After some persuasion I promised to write something for the next day’s publication, although stoutly refusing to write an obituary. It so chanced my secretary was not at hand, so without looking up anything, I wrote those fourteen hundred words by hand in fifty minutes. The boy came up from the Daily Mail office to fetch it an hour after my conversation with the editor, and bore it off, to be telegraphed to Paris and Manchester.
Then I had some Cambridge friends to luncheon, followed by my “At Home” day. That night I dined at the “Criterion,” a Society of Authors’ Dinner, went on to a reception, given by the Chairman of the County Council, Mr. Whitaker Thompson, at the Hotel Cecil, and then to bed.
Of course the cold was worse, but inhaling creosote (of all sweet scents!) soon improved it again; and I slept peacefully until early tea began another strenuous day, and brought the following column of type to my bedside.
Here it is, just as it was scribbled:
PORFIRIO DIAZ.
THE MAN WHO MADE MEXICO.
By MRS. ALEC TWEEDIE,
Author of “Seven Times President of Mexico.”
That General Diaz was the greatest man the nineteenth century produced is a bold assertion—and yet I have no hesitation in making it. The statement is especially bold of a century that recognised so many great men. But then Diaz rose from humble origin, and became a dictator, a very Czar and Pope in one, and not only did he attain such a position, but he has kept it. For over thirty years he has governed the country he once roamed as a shoeless boy, and now, as he announced yesterday in a special cable to the Daily Mail, he has suppressed yet another revolt and has established his rule yet more firmly.

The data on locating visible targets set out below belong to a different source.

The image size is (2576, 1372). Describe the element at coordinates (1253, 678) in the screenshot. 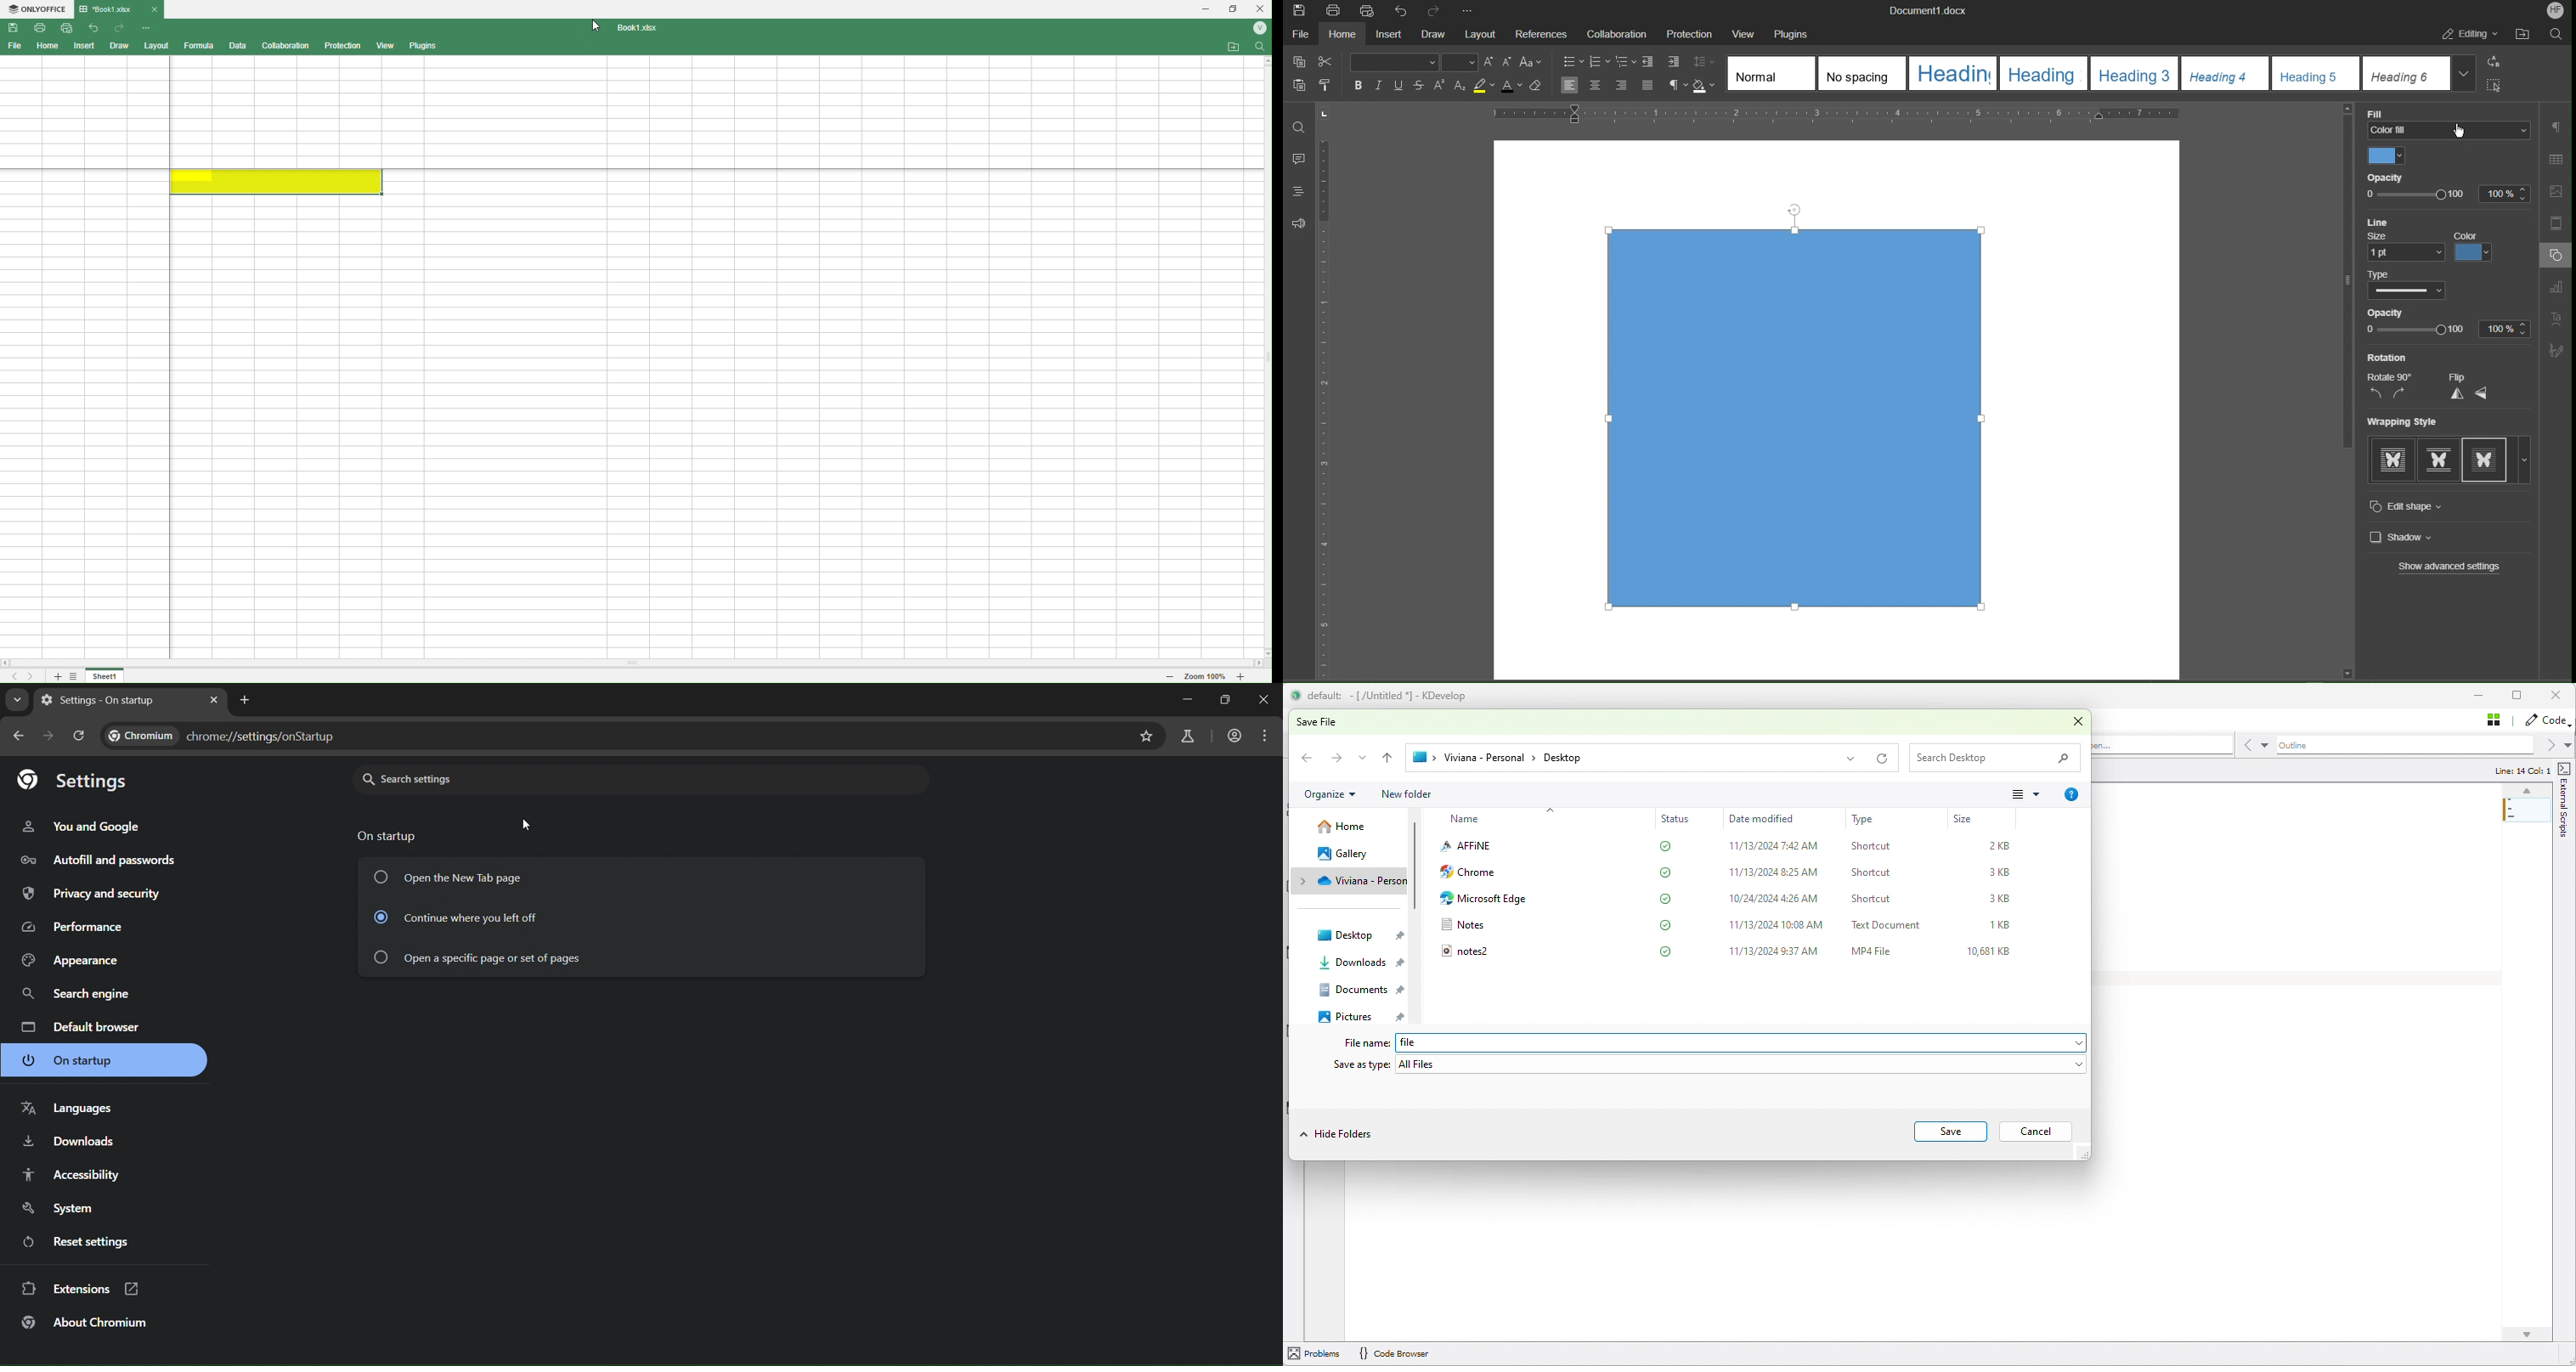

I see `Zoom in` at that location.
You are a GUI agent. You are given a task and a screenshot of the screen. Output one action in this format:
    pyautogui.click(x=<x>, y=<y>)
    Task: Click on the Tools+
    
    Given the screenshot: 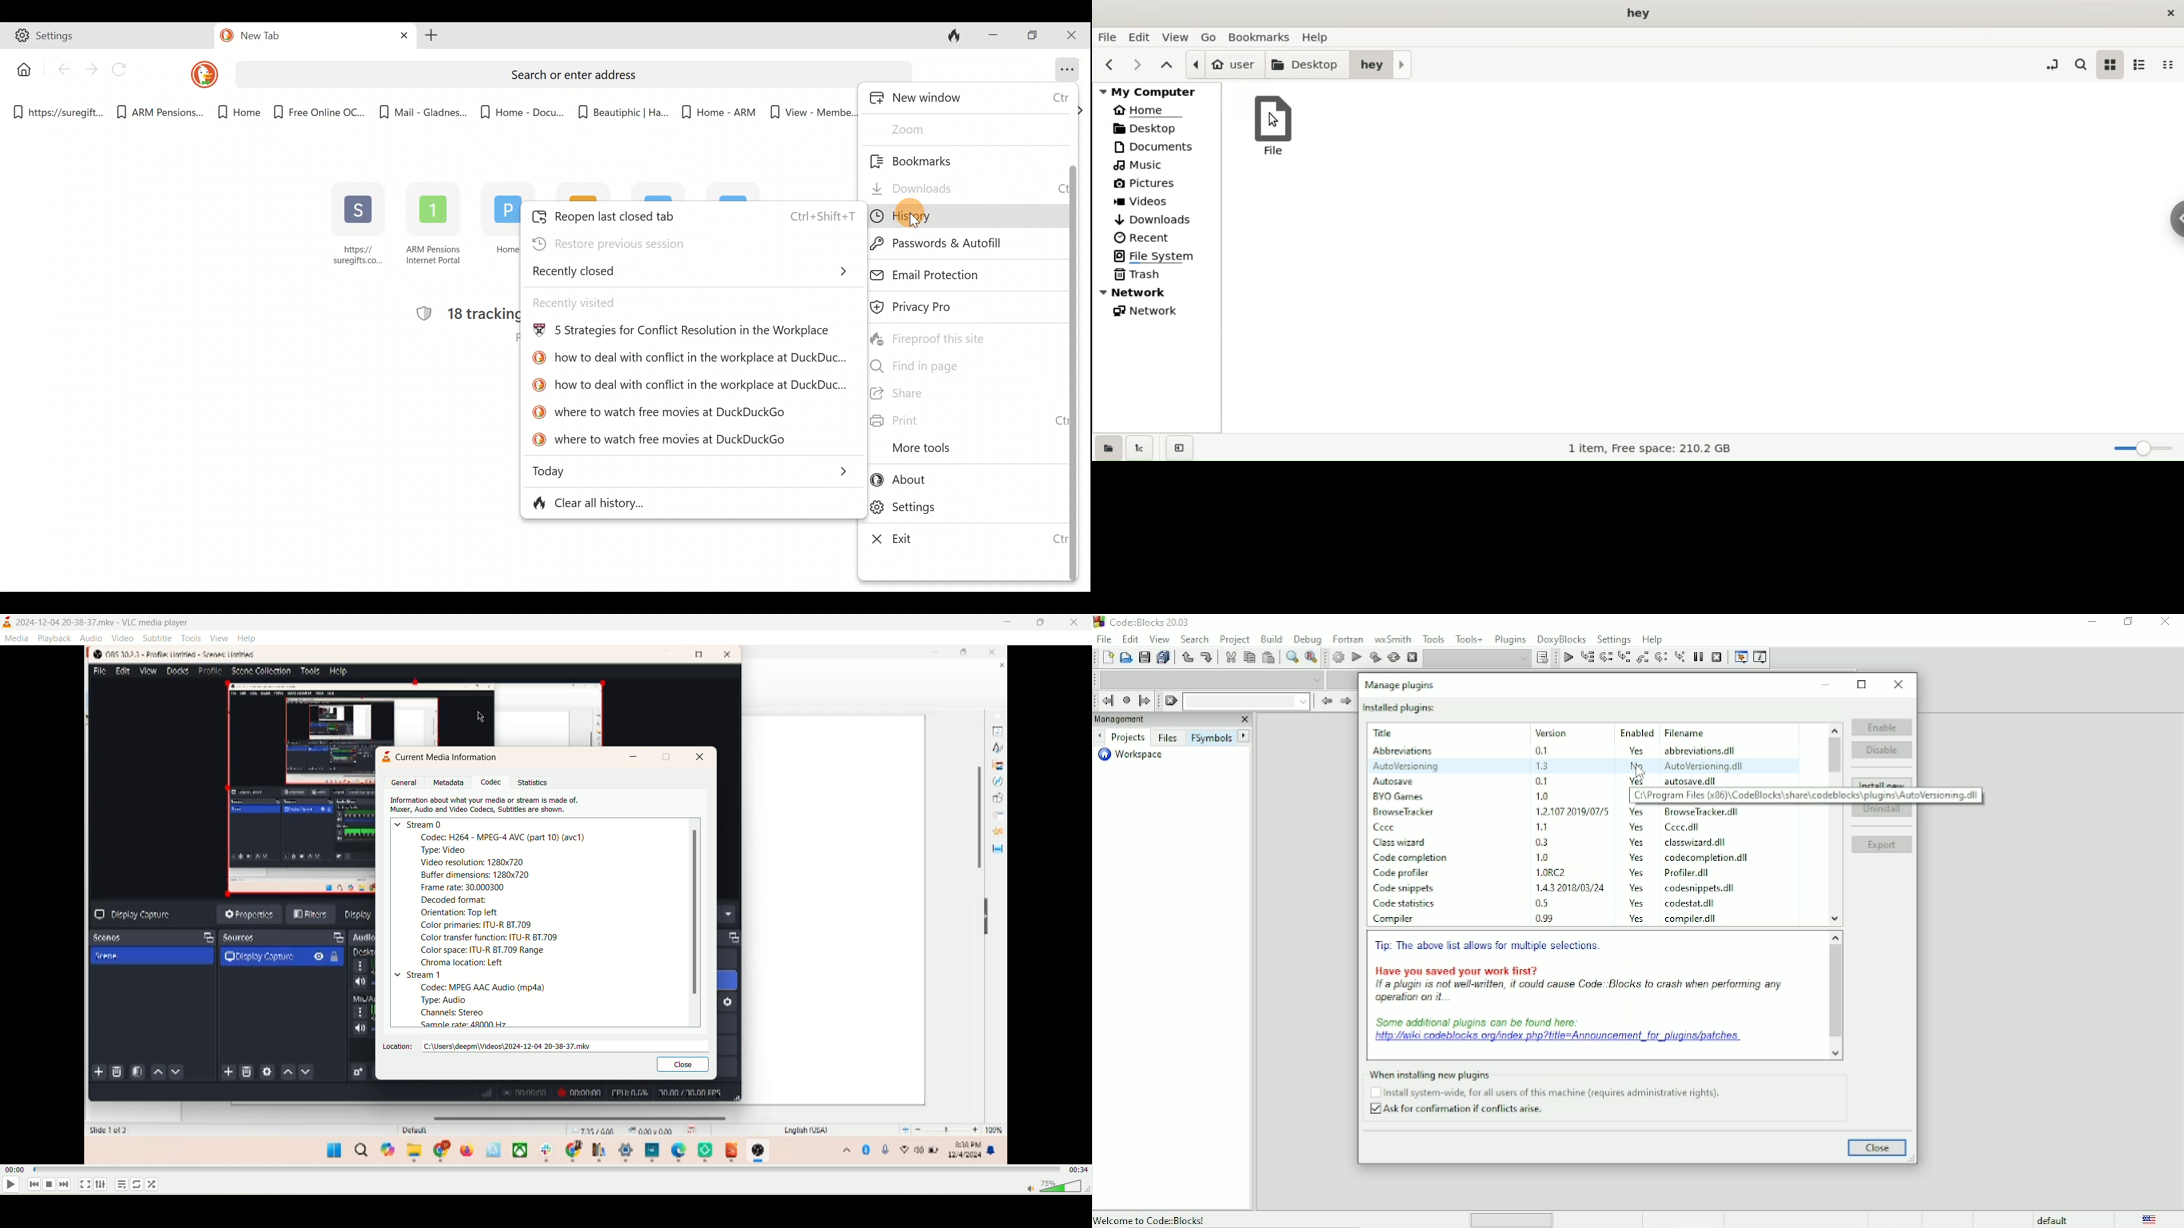 What is the action you would take?
    pyautogui.click(x=1469, y=639)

Diaz is a democratic ruler. Without a middle class a successful democracy is impossible, and Diaz, alive to all such facts, set himself the task, during the last ten or fifteen years, of building up a middle class in Mexico. Diaz remains as firm a believer in a democracy as ever, although his own Republic has practically become an autocracy. He believes in an Opposition Party; but it is only now an Opposition Party has actually risen against him. During long and interesting visits to Mexico I was unceasingly impressed by the love of the people for their ruler. They revered and esteemed him as a man, they admired and appreciated his capacity to govern, and even his political enemies threw party feelings aside and realised that in him they had an ideal ruler. The Conservatives—who naturally ought to have opposed him—were tranquilly content to let the man who had held the helm for over thirty years continue to steer their bark.